Была ли демонстрация организованной, трудно сказать. В записке чиновника охранного отделения Статковского, опубликованной в свое время в ‘Былом’, утверждается, что это было дело студенческого организационного комитета {Былое, 1921, No 16: ‘С.-Петербургское охранное отделение в 1895—1901 гг.’.}. Возможно, но мне кажется, что организация здесь сыграла ничтожную роль. Не нужно было агитировать, звать — все были готовы. Технические приготовления сводились к тому, чтобы скупить для ‘своих’ все билеты на первое представление пьесы, назначенное на 23 ноября, что и было сделано моментально самими демонстрантами. Билеты покупались нарасхват, и многие желающие остались за флагом. Более шустрые из демонстрантов запасались заблаговременно полицейскими свистками, сиренами и другими издающими пронзительные звуки предметами.

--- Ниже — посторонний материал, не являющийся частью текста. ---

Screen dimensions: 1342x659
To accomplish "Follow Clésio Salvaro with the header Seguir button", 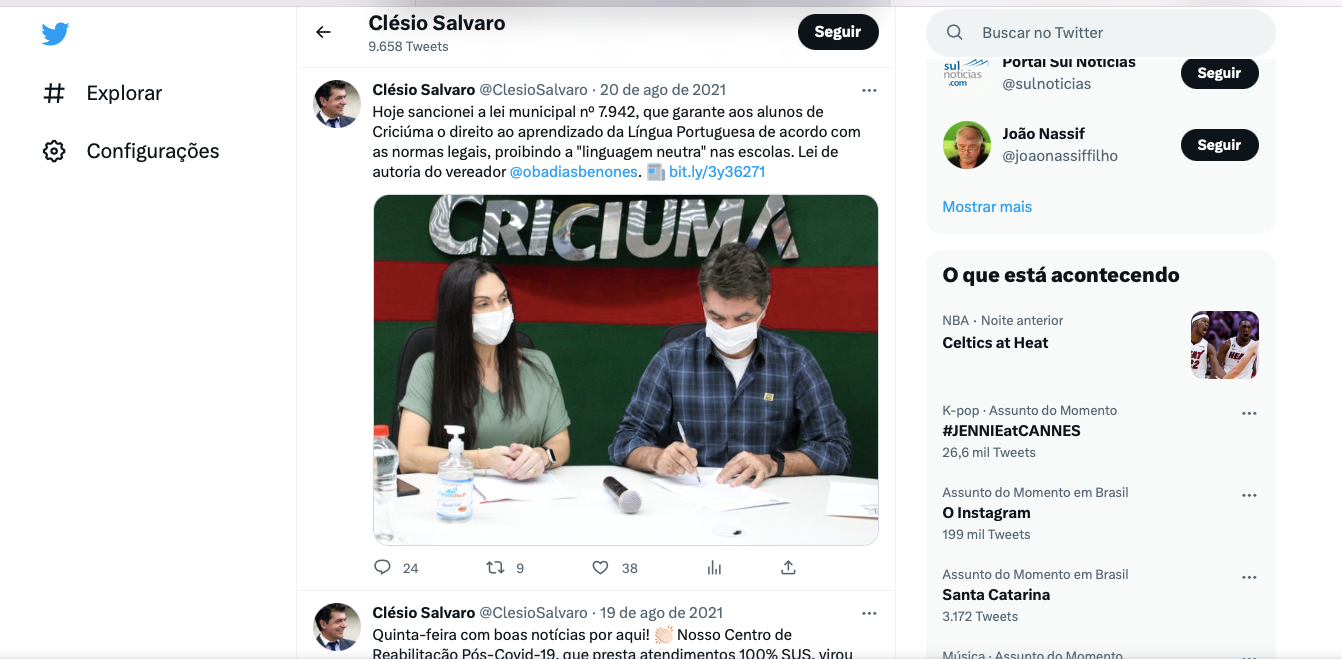I will coord(838,32).
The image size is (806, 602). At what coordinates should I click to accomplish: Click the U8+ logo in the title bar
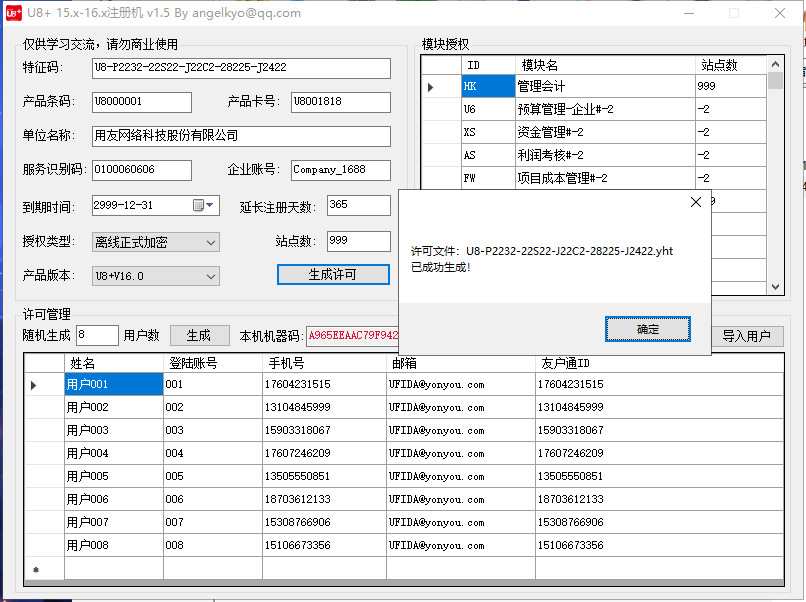click(14, 13)
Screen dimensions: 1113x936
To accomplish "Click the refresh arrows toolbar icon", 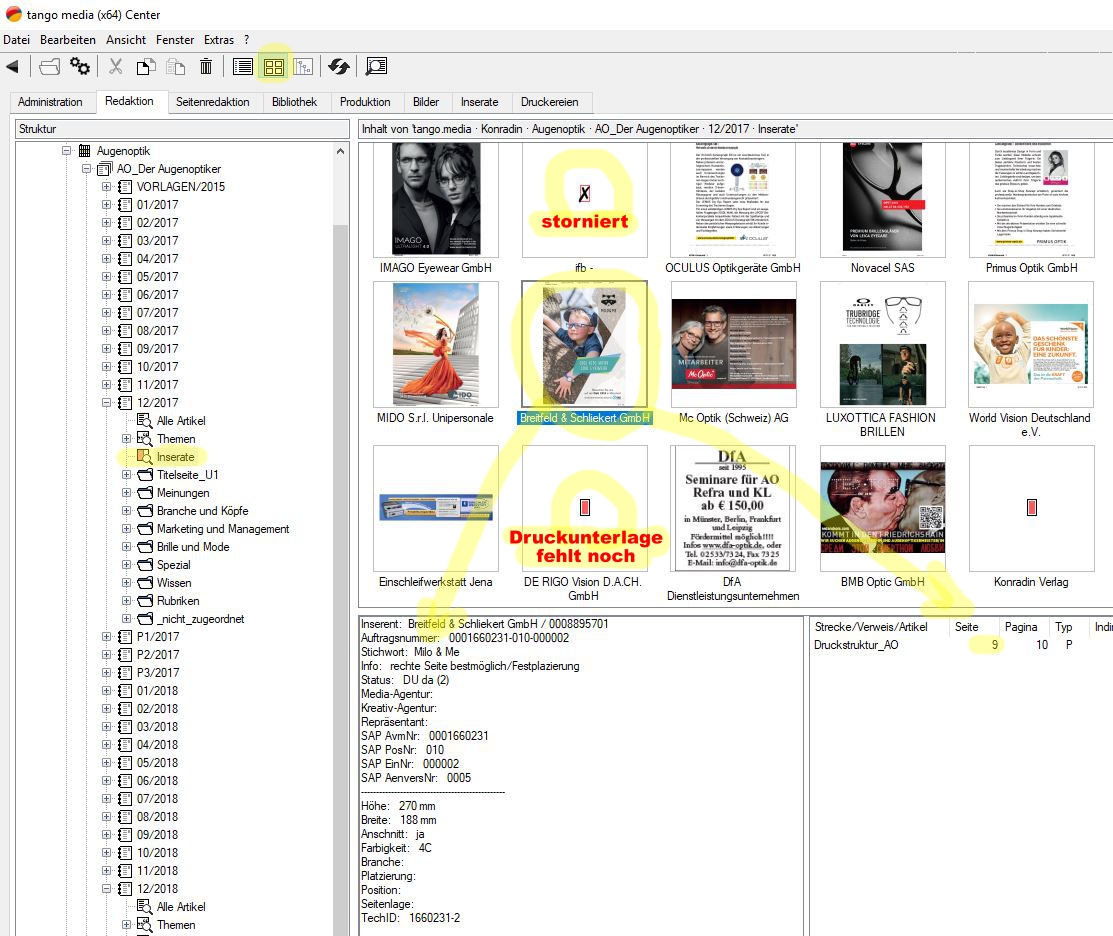I will [x=339, y=67].
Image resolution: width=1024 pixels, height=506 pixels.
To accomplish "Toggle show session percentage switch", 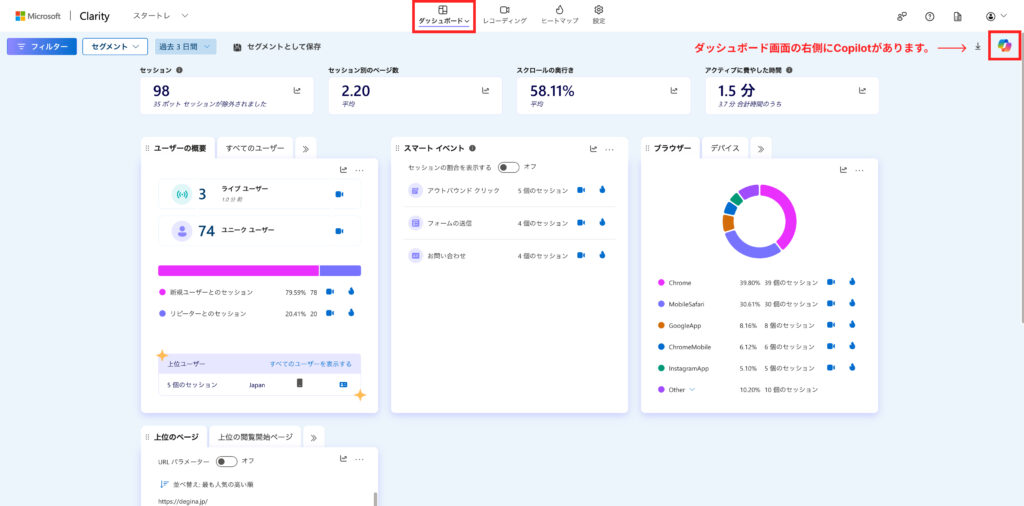I will 508,167.
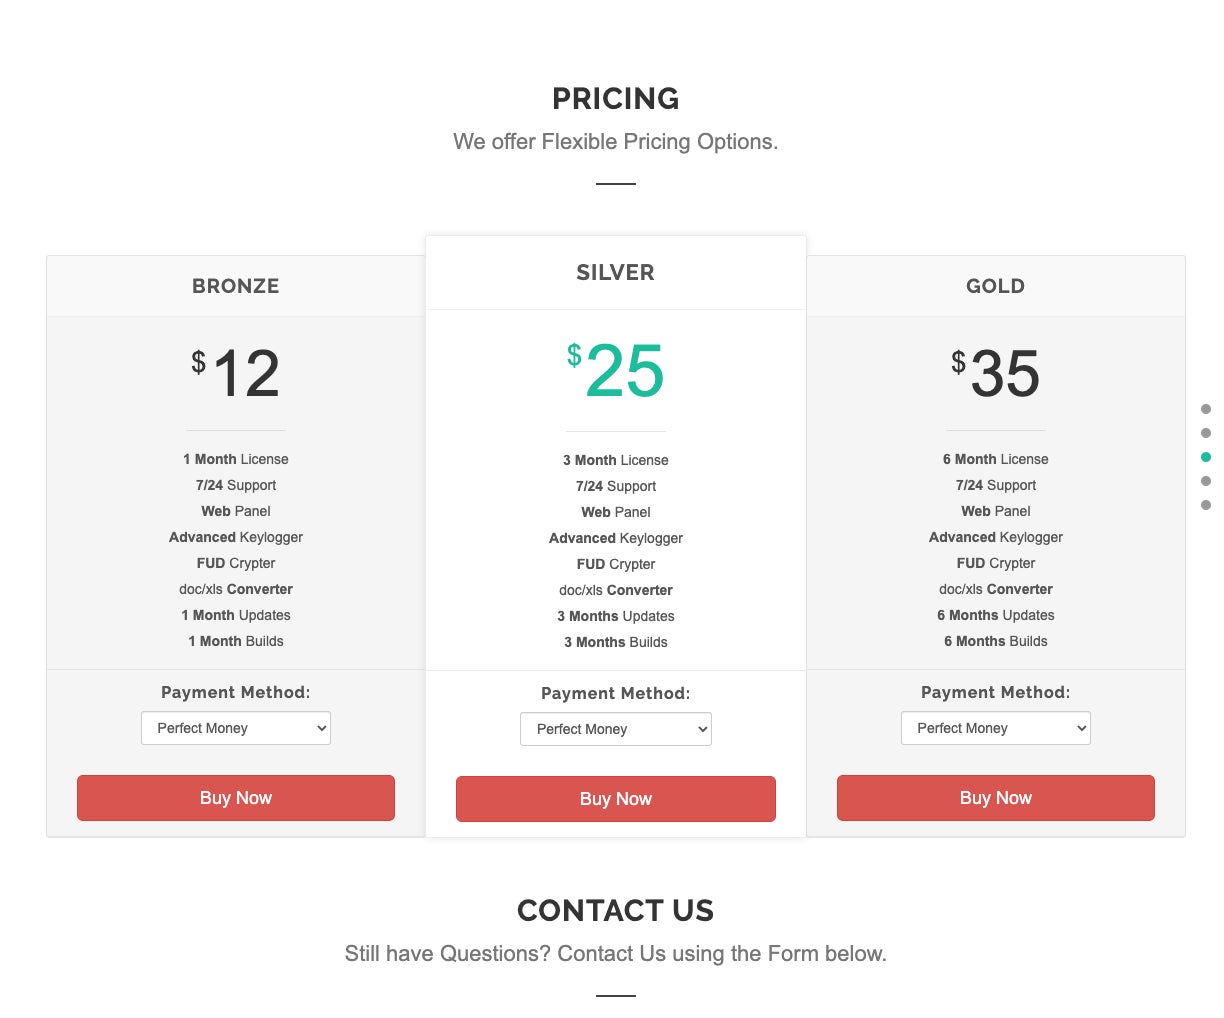The height and width of the screenshot is (1018, 1224).
Task: Click the green $25 Silver price
Action: point(616,371)
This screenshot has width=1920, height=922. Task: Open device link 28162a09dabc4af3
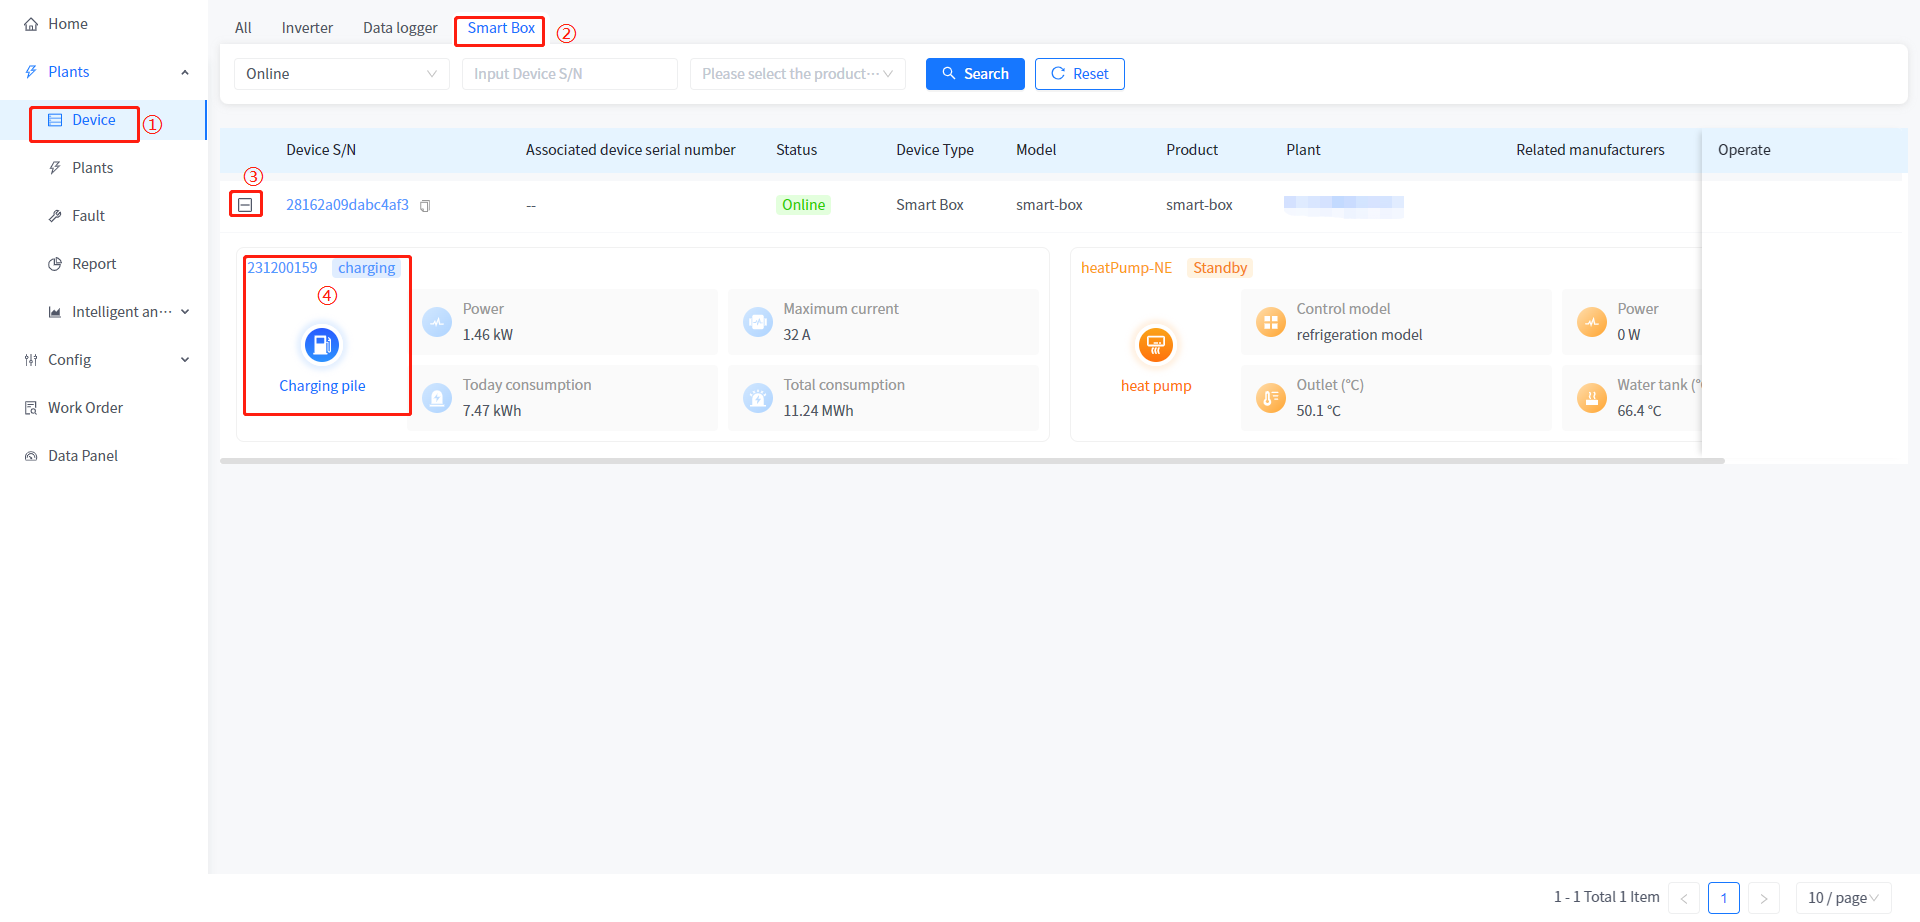point(347,205)
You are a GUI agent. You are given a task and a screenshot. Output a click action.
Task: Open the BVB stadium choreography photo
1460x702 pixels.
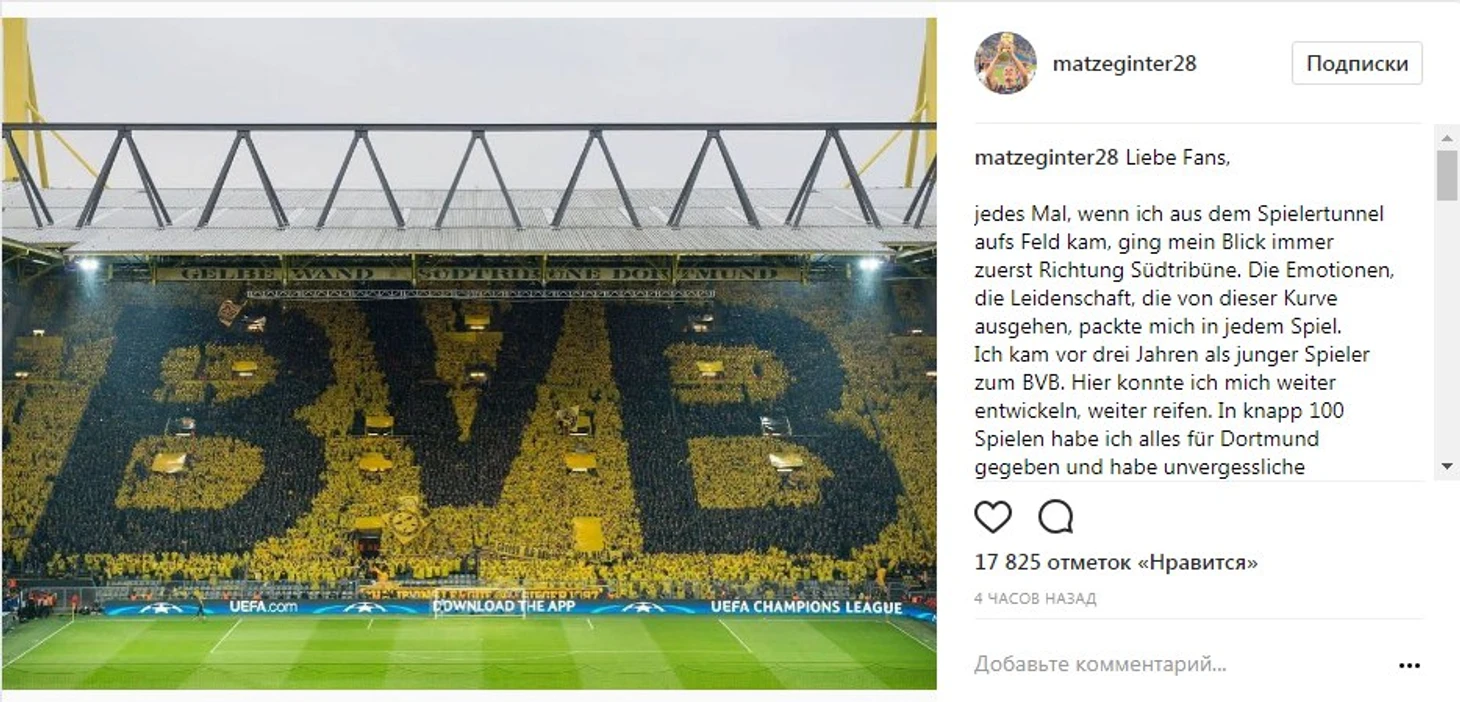[x=469, y=354]
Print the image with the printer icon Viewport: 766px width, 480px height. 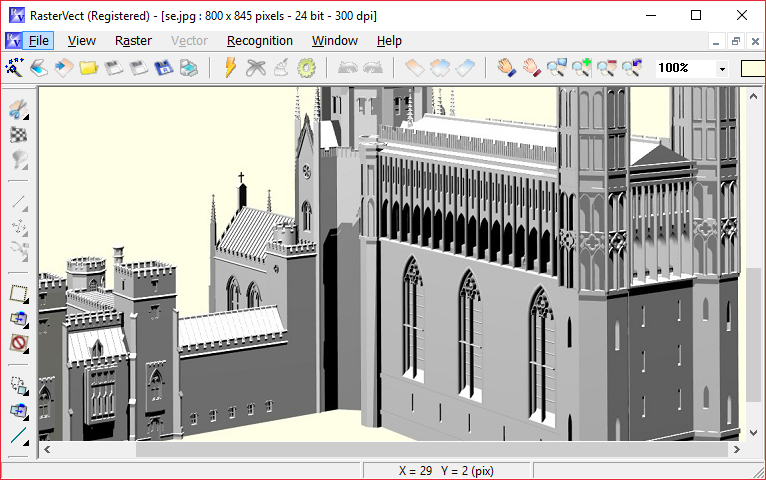click(188, 68)
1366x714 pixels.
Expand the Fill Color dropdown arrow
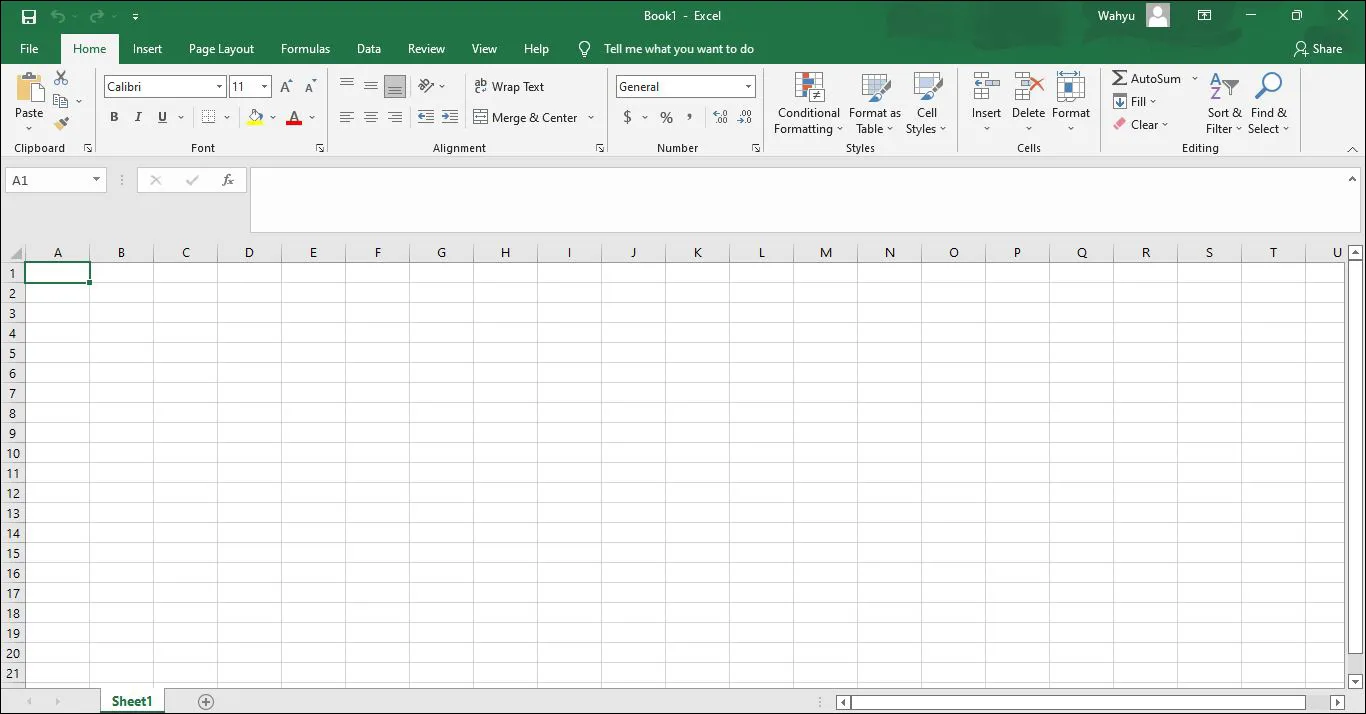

Когда мы вошли в театр, он буквально ломился уже от публики. Не только все места были заняты, но были заполнены и все промежутки между ними. В ложи врывались целыми толпами жаждущие и умоляли позволить им остаться. То же было и в нашей ложе, центральной по месту и, как потом оказалось, по происходившим в ней событиям,— большинство свидетелей защиты на суде упоминало в своих показаниях о полицейских безобразиях, творившихся в ложе No 10 бельэтажа. Вместе с посторонней публикой нас оказалось в ложе человек пятнадцать, если не больше. Что смотрело правительство? Почему не было предупреждено такое скопление народа, явно нарушавшее обычные театральные правила? Уж, конечно, не потому, что администрации не было известно о готовившейся демонстрации, так как нет никакого сомнения, что наряды полиции, вынырнувшие как из-под земли в самый горячий момент, были приготовлены заранее.
Демонстрация началась еще до поднятия занавеса. Один вид этой возбужденной толпы, черной массой заполнявшей театр сверху донизу и ждавшей только сигнала, был уже внушительной демонстрацией. Но вот поднялся занавес. Дикий, оглушительный рев потряс театр. Я до сих пор не могу забыть жуткого ощущения первого момента, когда все слилось в один, казалось, всесокрушающий, стихийный шквал. Нельзя было понять, что это — человеческие голоса, звериный вой или рев разбушевавшейся стихии. В следующие моменты, при неослабевающем шуме, можно было уже различить отдельные его элементы: человеческие голоса, надрывно, с хрипом кричавшие ‘долой’, свист, шипенье, шиканье, пронзительные звуки полицейских свистков, сирен, трещоток… Трудно передать впечатление от этого хаоса звуков. Каждый, уже принеся с собой в театр большой запас возбуждения, от своего собственного крика и рева окружающих доходил до состояния, близкого к безумию.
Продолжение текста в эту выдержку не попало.